- **Task brief**: Everything from the line holding "Given: Click the MB remaining value field" through the final line of the entries below is to be duplicated exactly, and nothing outside that span.

- **Excerpted data**:
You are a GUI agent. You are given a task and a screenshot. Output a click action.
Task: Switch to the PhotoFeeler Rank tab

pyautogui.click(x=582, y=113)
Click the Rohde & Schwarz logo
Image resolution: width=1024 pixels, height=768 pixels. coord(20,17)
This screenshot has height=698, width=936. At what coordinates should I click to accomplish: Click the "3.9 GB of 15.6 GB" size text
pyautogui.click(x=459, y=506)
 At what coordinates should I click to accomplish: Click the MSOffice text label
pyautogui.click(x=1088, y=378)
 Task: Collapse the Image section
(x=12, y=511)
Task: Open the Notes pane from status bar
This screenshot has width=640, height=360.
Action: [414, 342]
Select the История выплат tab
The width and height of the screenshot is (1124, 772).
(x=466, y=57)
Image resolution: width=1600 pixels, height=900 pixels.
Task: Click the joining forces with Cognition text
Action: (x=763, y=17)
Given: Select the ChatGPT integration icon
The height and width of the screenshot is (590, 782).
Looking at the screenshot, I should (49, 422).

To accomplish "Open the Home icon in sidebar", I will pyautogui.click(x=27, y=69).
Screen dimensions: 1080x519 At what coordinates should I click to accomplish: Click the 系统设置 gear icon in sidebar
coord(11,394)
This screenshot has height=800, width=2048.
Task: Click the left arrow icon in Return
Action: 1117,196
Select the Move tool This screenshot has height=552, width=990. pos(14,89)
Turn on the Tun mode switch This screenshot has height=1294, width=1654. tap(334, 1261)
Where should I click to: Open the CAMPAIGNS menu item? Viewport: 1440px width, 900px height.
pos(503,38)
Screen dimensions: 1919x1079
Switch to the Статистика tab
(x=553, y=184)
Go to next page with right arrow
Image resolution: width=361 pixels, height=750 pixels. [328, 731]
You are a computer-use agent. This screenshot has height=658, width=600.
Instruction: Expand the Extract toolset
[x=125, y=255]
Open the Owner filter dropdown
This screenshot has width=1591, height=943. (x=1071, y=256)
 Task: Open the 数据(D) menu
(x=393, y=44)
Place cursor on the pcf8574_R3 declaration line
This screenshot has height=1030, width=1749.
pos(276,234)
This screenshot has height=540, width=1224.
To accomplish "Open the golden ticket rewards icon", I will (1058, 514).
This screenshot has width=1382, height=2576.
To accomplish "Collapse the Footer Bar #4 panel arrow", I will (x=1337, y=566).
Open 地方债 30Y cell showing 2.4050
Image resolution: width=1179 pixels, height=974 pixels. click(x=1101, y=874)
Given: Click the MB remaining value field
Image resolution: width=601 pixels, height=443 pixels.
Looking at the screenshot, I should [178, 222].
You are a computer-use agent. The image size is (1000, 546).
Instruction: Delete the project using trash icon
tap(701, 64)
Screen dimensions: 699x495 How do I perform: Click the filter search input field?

- **Response below**:
Given: Click the MB remaining value field
Image resolution: width=601 pixels, height=443 pixels.
Looking at the screenshot, I should [178, 222].
You are a computer-use agent. The image size is (1000, 546).
Instruction: Delete the project using trash icon
tap(701, 64)
Screen dimensions: 699x495 How do I perform: Click the filter search input field?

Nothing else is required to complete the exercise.